Paris hat Colette. Frankfurt hat Colekt. Einen echten Concept Store. Mit Interieur und Schmuck. Büchern und Düften. Postern und Küchen-Accessoires. Fein, aber unprätentiös. Es gibt das Zeitsparbuch, einen Schlitten vom dänischen Label Kunstindustrien, Hefte, Kladden und Blöcke von Life aus Tokio, Stempel aus recycelten Korken, Nagellack ohne Tierversuche und bösen Inhaltsstoffen von Laccalacca by Mi Manchi, Bäckergarn in der Trendfarbe Kupfer für DIY-Jünger, die hier ohnehin sehr auf ihre Kosten kommen. Seltenen Gin und in Vergessenheit geratenen Eierlikör. Und viele exquisite und originelle Designobjekte, sorgfältig ausgesuchte Geschenkideen und kleine Kuriositäten mehr. Für 50 Cent bis 2500 Euro. Und: Geschichten – zu jedem Produkt eine. Wer mag, kann einen Olivenbaum adoptieren. Oder einfach nur einen Kaffee trinken.

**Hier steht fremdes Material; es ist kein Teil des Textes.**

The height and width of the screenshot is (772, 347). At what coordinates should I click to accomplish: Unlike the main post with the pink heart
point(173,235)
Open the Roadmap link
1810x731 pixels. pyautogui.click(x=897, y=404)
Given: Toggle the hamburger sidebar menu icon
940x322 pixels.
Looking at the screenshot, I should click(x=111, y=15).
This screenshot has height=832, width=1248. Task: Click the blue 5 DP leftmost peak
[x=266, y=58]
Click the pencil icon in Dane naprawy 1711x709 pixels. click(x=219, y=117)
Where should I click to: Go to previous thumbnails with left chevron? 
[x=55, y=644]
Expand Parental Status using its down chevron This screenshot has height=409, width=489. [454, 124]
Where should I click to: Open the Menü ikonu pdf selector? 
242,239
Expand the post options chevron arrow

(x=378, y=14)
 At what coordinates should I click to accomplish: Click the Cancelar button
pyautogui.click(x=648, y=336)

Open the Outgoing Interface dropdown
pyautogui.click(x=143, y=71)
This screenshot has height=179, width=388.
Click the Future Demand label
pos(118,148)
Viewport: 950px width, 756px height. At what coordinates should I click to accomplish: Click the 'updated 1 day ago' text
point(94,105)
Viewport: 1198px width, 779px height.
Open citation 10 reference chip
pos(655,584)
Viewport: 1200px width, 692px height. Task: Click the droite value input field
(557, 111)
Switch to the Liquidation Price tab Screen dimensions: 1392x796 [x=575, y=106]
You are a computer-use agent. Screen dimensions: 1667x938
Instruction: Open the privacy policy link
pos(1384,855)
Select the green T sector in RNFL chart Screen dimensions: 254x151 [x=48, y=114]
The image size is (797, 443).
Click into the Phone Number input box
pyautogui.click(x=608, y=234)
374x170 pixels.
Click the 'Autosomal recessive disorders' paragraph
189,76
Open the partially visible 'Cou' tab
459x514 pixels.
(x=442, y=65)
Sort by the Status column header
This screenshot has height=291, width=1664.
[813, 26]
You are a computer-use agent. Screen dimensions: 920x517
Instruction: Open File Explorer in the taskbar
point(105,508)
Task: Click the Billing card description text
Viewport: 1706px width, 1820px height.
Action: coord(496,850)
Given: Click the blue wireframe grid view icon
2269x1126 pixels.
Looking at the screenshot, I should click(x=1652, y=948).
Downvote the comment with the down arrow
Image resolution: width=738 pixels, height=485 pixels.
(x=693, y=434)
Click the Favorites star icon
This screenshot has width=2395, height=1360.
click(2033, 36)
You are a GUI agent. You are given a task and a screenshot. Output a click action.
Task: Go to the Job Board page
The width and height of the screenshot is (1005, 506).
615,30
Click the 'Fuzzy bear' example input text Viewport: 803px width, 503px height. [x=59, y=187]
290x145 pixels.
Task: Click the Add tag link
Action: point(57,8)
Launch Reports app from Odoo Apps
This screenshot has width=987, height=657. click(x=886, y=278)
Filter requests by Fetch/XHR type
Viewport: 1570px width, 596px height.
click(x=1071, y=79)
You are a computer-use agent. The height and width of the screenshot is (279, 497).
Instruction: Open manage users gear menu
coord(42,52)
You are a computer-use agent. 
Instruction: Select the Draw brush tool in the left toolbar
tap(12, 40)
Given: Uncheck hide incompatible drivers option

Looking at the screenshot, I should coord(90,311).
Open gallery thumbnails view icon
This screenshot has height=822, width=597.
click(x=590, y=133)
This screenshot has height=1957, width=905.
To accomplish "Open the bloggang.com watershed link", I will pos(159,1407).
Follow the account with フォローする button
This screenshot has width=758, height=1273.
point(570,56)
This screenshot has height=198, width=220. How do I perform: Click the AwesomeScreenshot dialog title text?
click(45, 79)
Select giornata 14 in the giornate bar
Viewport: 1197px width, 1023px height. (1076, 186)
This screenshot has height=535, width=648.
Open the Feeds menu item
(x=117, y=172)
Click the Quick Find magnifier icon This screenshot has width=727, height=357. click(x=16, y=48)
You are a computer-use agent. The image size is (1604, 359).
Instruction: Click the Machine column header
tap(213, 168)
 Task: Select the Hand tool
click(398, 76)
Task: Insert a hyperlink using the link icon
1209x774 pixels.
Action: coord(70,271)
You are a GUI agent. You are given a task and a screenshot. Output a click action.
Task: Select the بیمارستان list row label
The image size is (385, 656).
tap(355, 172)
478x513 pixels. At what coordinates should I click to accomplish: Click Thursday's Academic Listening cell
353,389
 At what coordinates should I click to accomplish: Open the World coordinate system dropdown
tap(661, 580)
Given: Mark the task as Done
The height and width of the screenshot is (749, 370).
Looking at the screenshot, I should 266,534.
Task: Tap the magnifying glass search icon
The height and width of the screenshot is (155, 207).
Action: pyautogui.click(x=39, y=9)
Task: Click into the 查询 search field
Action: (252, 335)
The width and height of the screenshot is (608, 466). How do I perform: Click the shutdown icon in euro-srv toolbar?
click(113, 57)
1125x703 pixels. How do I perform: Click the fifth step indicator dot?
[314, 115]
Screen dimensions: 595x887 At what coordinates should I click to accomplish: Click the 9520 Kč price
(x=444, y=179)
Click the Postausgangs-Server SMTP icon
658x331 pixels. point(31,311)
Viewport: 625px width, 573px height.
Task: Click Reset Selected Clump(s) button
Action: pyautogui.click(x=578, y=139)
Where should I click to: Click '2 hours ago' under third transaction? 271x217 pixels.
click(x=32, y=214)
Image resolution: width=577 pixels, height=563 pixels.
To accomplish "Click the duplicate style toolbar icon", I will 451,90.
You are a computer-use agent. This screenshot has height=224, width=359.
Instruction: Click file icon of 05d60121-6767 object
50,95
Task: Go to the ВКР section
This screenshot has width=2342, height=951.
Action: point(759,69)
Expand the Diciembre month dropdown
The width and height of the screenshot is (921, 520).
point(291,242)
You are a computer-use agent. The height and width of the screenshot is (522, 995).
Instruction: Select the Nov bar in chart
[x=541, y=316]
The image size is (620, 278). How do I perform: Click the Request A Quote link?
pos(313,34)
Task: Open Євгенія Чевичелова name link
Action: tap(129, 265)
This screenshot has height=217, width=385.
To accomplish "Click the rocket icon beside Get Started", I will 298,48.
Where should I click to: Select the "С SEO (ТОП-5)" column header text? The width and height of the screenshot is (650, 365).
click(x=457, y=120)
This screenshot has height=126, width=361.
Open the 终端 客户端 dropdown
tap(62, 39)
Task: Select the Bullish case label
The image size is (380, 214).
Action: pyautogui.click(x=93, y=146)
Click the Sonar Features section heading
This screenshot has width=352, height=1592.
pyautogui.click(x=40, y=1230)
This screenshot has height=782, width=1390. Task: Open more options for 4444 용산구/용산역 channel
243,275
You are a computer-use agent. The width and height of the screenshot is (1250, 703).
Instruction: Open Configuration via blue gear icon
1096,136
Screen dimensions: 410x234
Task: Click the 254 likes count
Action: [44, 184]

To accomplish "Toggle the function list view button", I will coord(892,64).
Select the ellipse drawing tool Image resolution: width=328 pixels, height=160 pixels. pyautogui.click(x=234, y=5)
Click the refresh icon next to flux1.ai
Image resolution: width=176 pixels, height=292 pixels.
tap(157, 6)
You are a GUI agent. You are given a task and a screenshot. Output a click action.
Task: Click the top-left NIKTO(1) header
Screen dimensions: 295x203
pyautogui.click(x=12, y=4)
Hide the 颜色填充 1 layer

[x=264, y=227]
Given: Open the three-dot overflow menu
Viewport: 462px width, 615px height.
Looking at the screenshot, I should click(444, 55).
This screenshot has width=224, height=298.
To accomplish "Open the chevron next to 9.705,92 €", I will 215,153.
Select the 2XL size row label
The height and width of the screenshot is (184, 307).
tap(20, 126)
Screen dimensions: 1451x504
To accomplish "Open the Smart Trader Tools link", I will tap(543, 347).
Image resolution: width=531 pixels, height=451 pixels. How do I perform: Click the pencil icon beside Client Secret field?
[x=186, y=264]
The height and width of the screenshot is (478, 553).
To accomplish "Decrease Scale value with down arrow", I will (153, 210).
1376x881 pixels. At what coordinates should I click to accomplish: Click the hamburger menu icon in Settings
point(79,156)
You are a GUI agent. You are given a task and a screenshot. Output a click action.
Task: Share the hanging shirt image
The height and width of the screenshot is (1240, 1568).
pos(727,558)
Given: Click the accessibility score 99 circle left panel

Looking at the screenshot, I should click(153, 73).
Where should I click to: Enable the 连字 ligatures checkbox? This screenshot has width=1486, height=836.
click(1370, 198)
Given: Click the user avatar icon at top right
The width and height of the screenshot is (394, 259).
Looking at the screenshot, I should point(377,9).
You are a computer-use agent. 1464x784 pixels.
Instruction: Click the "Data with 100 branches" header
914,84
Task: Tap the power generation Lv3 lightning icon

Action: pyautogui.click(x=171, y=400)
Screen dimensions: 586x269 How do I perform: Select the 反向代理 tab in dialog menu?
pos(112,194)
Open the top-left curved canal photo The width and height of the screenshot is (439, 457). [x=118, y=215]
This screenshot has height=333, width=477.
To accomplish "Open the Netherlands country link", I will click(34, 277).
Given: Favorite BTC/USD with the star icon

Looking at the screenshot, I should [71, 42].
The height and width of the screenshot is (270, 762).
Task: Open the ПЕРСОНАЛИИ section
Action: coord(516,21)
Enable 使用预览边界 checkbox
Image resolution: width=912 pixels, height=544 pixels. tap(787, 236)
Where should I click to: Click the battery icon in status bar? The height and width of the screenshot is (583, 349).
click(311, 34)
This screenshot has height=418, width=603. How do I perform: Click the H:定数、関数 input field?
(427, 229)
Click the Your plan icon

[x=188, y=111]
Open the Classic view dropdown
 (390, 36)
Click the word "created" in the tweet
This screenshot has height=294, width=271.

Colekt ist sogar noch ein bisschen mehr als ein Store: ein Store, ein Studio und ein Salon. Die beiden Inhaberinnen Architektin Petra Wagner und Grafikerin Stephanie Keidel nutzen das Ladenlokal als Design Studio, arbeiten hier an Lichtkonzepten und Set Designs, Broschüren und Imagefilmen. Zuweilen, am Abend, wenn der Store zum Salon wird, gibt es Ginverkostungen, Konzerte, Jazz-Tanzabende, Kurz-Coachings, Lesungen und Vintage Fashion-Sales. Frankfurts Bòheme kommt dann, Banker und Studenten, es geht gesellig zu. Man trinkt und vernetzt sich. Und kauft ein.

Der Store, den es jetzt seit drei Jahren gibt, ist ein Schmückstück an sich: eine ehemalige Apotheke. Die Macherinnen haben das meiste den 50er Jahre-Räumlichkeiten erhalten – Nachhaltigkeit ist für beide eine Herzensangelegenheit – und mit modernen Einbauten ergänzt. Dreh- und Angelpunkt des Ladenlokals mit offener Galerie bildet ein riesiger Apothekerschrank. Mit vielen verschieden Fächern ohnehin die perfekte Präsentationsfläche für all die kleinen Design-Dinge. Etwa alle drei Monate wird der Schwerpunkt der Präsentation auf ein neues Thema gelenkt.

Colekt ist mittlerweile das Zugpferd der Brückenstraße, Frankfurts kleiner Kreativmeile. Die vielen inhabergeführten Stores mit individuellen Konzepten in der Ecke Brückenstraße/Schulstraße/Schifferstraße bilden den Gegenpart zur kommerziellen Einkaufsstraße Zeil, nur einen Kilometer Luftlinie entfernt. Und sind eine gute Adresse in Sachen Inspirationen für Sortimentsgestaltung, Ladendesign und Merchandising.